Q. What is the reason, that if a spear be stricken on the end, the sound cometh sooner to one who standeth near, than to him who striketh? A. Because, as hath been said, there is a certain long grain in wood, directly forward, filled with air, but on the other side there is none, and therefore a beam or spear being stricken on the end, the air which is hidden receiveth a sound in the aforesaid grain which serveth for its passage; and, seeing the sound cannot go easily out of it is carried into the ear of him who is opposite; as those passages do not go from side to side, a sound cannot be distinctly heard there.

Q. Why are the thighs and calves of the legs of men flesh, seeing the legs of beasts are not so? A. Because men only go upright; and therefore nature hath given the lower parts corpulency, and taken it away from the upper; and thus she hath made the buttocks, the thighs, and calves of the legs fleshy.

Q. Why are the sensible powers in the heart; yet if the hinder part of the brain be hurt, the memory suffereth by it; if the forepart, the imagination; if the middle, the cogitative part? A. It is because the brain is appointed by nature to cool the blood of the heart; whereof it is, that in divers of its parts it serveth the powers and instruments with their heart, for every action of the soul doth not proceed from one measure of heat.


THE PROBLEMS OF
ALEXANDER APHRODISEUS


Q. Why doth the sun make a man black and dirt white, wax soft and dirt hard? A. By reason of the disposition of the substance that doth suffer. All humours, phlegm excepted, when heated above measure, do seem black about the skin; and dirt, being full either of saltpetre, or salt liquor, when the sun hath consumed its dregs and filth, doth become white again. When the sun hath stirred up and drawn the humidity of the wax, it is softened; but in the dirt, the sun doth consume the humidity, which is very much and makes it hard.

Q. Why are round ulcers hard to be cured? A. Because they are bred of a sharp choler, which eats and gnaws; and because it doth run, dropping and gnawing, it makes a round ulcer; for which reason it requires dry medicines, as physicians assert.

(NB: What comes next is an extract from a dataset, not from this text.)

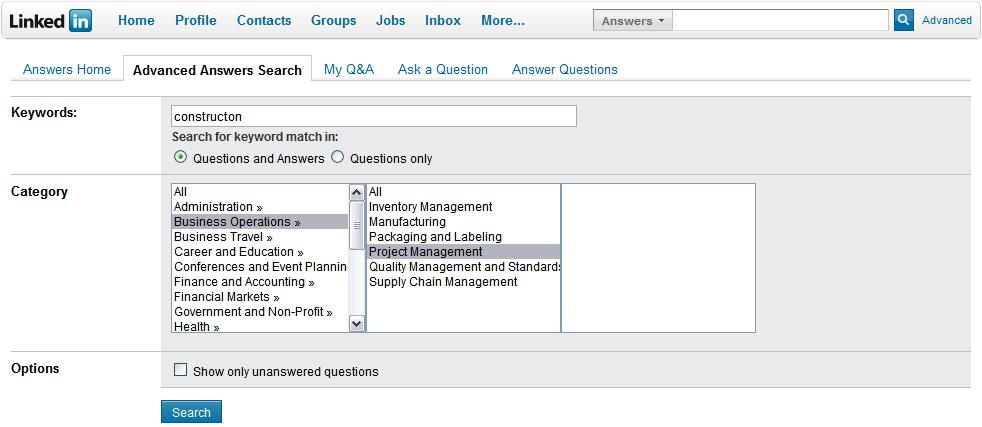
Task: Expand the Career and Education category
Action: [239, 252]

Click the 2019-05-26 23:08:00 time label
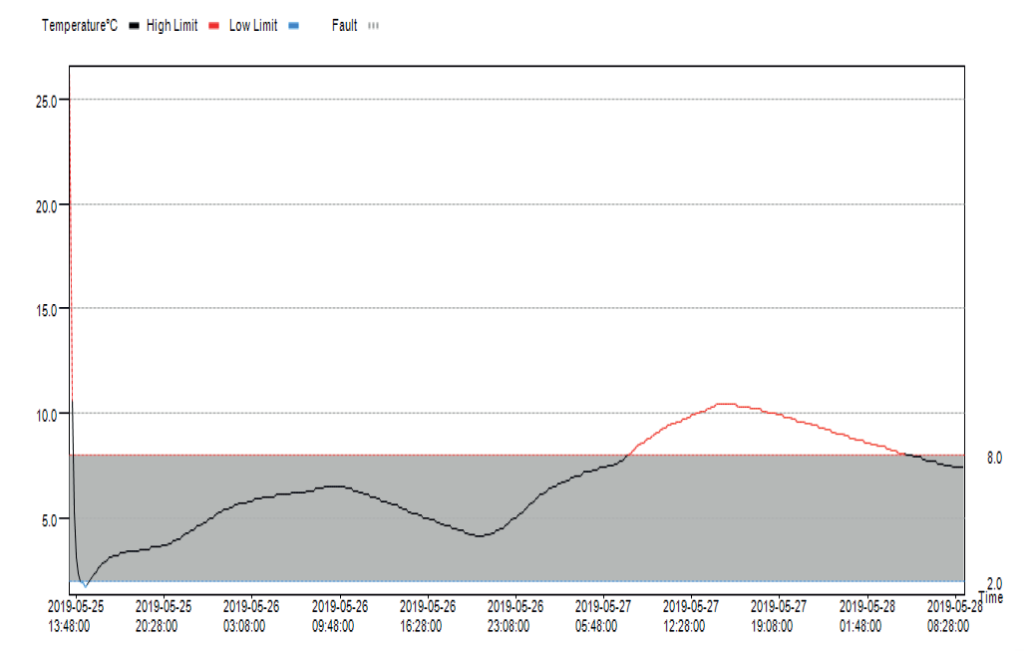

Q. Why is honey sweet to all men, but to such as have jaundice? A. Because they have much bitter choler all over their bodies, which abounds in the tongue; whence it happens when they eat honey the humours are stirred, and the taste itself, by the bitterness of choler, causes an imagination that the honey is bitter.

Q. Why doth water cast on serpents, cause them to fly? A. Because they are dry and cold by nature, having but little blood, and therefore fly from excessive coldness.

Q. Why doth an egg break if roasted, and not if boiled? A. When moisture comes near the fire, it is heated very much, and so breeds wind, which being put up in little room, forces its way out, and breaks the shell: the like happens in tubs or earthen vessels when new wine is put into them; too much phlegm breaks the shell of an egg in roasting; it is the same with earthen pots too much heated; wherefore some people wet an egg when they intend to roast it. Hot water, by its softness, doth dissipate its humidity by little and little, and dissolves it through the thinness and passages of the shell.

Q. Why do men wink in the act of copulation, and find a little alteration in all other senses? A. Because, being overcome by the effect of that pleasure, they do comprehend it the better.

Q. Why have children gravel breeding in their bladders, and old men in their kidneys and veins? A. Because children have straight passages in their kidneys, and an earthly thick humour is thrust with violence by the urine to the bladder, which hath wide conduits or passages, that give room for the urine and humour whereof gravel is engendered, which waxes thick, and seats itself, as the manner of it is. In old men it is the reverse, for they have wide passages of the veins, back and kidneys, that the urine may pass away, and the earthly humour congeal and sink down; the colour of the gravel shows the humour whereof the stone comes.